BILLINGS, Mont. (AP) — The Biden administration on Thursday will announce $930 million for reducing wildfire dangers in 10 western states by clearing trees and underbrush from national forests, as officials struggle to contain destructive infernos that are being made worse by climate change.
Under a strategy now entering its second year, the U.S. Forest Service is trying to prevent out-of-control fires that start on public lands from raging through communities. But in an interview with The Associated Press, U.S. Agriculture Secretary Tom Vilsack acknowledged that the shortage of workers that’s been plaguing other sectors of the economy is hindering the agency’s wildfire efforts.
He warned that “draconian” budget cuts floated by some Republicans, who control the U.S. House, could also undermine the Democratic administration’s plans. Its goal is to lower wildfire risks across almost 80,000 square miles (200,000 square kilometers) of public and private lands over the next decade.
The work is projected to cost up to $50 billion.

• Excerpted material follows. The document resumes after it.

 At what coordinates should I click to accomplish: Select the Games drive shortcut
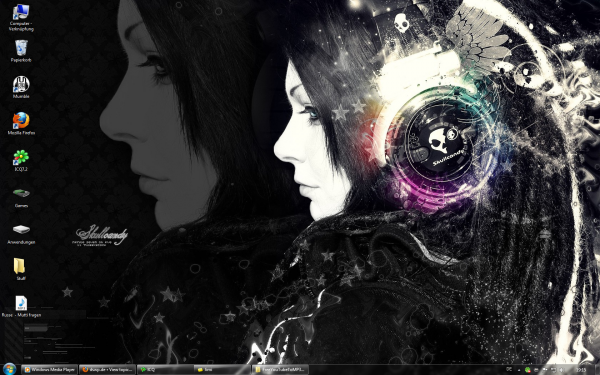pos(21,197)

Last year’s climate and infrastructure bills combined directed about $5 billion to the effort.
“There’s one big ‘if,’” Vilsack said. “We need to have a good partner in Congress.”

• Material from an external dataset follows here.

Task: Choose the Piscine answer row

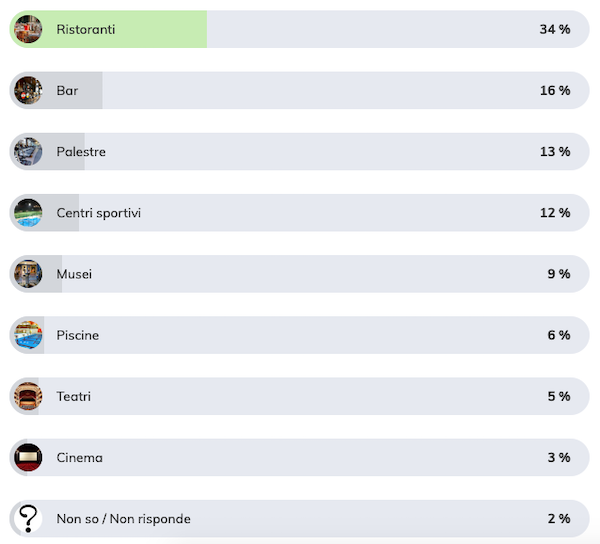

He added that fires on public lands will continue to threaten the West, after burning some 115,000 square miles (297,000 square kilometers) over the past decade — an area larger than Arizona — and destroying about 80,000 houses and other structures, according to government statistics and the nonpartisan research group Headwaters Economics.
Almost 19,000 of those structures were torched in the 2018 Camp Fire that killed 85 people in Paradise, Calif.
“It’s not a matter of whether or not these forests will burn,” Vilsack said. “The crisis is upon us.”